### [Directions]
Copy out the rows word for word, starting at the first one and ending with the line that contains "click(x=616, y=414)".

### [Records]
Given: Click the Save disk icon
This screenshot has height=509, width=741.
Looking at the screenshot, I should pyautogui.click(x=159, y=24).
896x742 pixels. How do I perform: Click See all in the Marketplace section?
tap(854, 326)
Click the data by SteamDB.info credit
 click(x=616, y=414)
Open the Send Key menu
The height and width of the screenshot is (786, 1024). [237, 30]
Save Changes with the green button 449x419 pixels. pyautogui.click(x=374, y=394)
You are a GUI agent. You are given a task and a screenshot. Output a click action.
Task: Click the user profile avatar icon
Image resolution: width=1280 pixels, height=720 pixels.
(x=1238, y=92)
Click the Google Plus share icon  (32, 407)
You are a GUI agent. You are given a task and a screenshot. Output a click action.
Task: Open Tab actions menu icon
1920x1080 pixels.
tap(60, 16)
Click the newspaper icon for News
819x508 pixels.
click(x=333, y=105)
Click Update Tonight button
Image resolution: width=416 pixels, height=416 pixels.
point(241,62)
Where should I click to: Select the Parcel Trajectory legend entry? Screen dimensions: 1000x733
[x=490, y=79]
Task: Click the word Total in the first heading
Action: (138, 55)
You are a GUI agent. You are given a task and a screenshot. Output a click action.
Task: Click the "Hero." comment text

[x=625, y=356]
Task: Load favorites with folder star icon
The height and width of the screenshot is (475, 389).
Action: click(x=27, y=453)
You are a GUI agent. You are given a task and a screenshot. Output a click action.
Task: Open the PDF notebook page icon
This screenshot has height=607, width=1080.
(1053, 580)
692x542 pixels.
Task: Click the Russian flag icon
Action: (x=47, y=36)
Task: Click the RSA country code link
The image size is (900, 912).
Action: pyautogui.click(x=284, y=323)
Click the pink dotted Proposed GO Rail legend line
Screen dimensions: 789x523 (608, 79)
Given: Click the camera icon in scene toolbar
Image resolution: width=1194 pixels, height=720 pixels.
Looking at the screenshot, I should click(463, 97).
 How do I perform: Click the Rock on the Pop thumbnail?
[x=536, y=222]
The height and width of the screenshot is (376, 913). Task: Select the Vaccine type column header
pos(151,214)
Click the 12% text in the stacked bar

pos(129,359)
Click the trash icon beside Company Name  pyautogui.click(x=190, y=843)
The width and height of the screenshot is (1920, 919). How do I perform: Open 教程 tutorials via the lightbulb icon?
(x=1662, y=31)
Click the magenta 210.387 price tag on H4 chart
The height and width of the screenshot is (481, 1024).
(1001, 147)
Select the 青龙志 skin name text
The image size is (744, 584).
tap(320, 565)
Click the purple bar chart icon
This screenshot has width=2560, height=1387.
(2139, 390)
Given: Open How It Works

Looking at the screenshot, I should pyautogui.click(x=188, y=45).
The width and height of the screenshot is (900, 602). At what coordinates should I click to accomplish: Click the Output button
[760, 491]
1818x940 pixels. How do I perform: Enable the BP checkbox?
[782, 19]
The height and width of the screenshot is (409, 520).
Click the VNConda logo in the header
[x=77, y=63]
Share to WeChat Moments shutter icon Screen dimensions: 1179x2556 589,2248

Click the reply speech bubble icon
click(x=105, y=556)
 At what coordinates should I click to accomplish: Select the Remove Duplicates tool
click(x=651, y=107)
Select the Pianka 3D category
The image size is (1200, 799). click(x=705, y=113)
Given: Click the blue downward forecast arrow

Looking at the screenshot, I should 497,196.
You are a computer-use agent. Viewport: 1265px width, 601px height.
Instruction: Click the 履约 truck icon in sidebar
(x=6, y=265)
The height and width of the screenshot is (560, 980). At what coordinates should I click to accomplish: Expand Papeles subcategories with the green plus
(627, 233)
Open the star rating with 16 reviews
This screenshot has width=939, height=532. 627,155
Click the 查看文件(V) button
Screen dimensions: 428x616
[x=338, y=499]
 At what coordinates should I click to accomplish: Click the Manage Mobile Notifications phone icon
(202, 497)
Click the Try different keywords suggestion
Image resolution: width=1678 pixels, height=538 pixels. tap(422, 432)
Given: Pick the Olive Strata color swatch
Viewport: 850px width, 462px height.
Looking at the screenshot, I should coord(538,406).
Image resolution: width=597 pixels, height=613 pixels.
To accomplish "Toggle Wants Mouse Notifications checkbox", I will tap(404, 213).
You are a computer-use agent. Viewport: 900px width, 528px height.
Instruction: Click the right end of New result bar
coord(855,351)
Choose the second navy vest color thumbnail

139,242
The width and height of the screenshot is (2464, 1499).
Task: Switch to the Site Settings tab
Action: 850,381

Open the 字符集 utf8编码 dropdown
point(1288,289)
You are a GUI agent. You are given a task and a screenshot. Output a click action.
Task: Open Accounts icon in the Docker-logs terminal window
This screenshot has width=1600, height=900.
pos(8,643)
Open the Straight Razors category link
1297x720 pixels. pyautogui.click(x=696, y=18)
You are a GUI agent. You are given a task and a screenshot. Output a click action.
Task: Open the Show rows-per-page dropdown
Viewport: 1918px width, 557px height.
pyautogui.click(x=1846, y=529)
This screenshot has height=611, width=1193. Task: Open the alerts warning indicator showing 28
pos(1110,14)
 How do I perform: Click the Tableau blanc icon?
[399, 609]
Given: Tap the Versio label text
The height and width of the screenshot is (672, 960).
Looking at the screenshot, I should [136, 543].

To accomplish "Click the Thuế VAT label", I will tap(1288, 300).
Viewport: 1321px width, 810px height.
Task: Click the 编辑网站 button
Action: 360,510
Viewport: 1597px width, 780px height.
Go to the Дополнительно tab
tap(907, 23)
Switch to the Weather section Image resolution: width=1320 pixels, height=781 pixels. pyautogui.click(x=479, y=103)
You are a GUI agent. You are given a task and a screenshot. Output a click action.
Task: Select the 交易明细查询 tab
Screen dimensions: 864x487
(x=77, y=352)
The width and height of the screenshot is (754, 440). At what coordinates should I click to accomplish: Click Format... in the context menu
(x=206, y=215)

### [Task answer]
Given: Click the Save disk icon
This screenshot has height=509, width=741.
Looking at the screenshot, I should pyautogui.click(x=159, y=24).
896x742 pixels. How do I perform: Click See all in the Marketplace section?
tap(854, 326)
Click the data by SteamDB.info credit
 click(x=616, y=414)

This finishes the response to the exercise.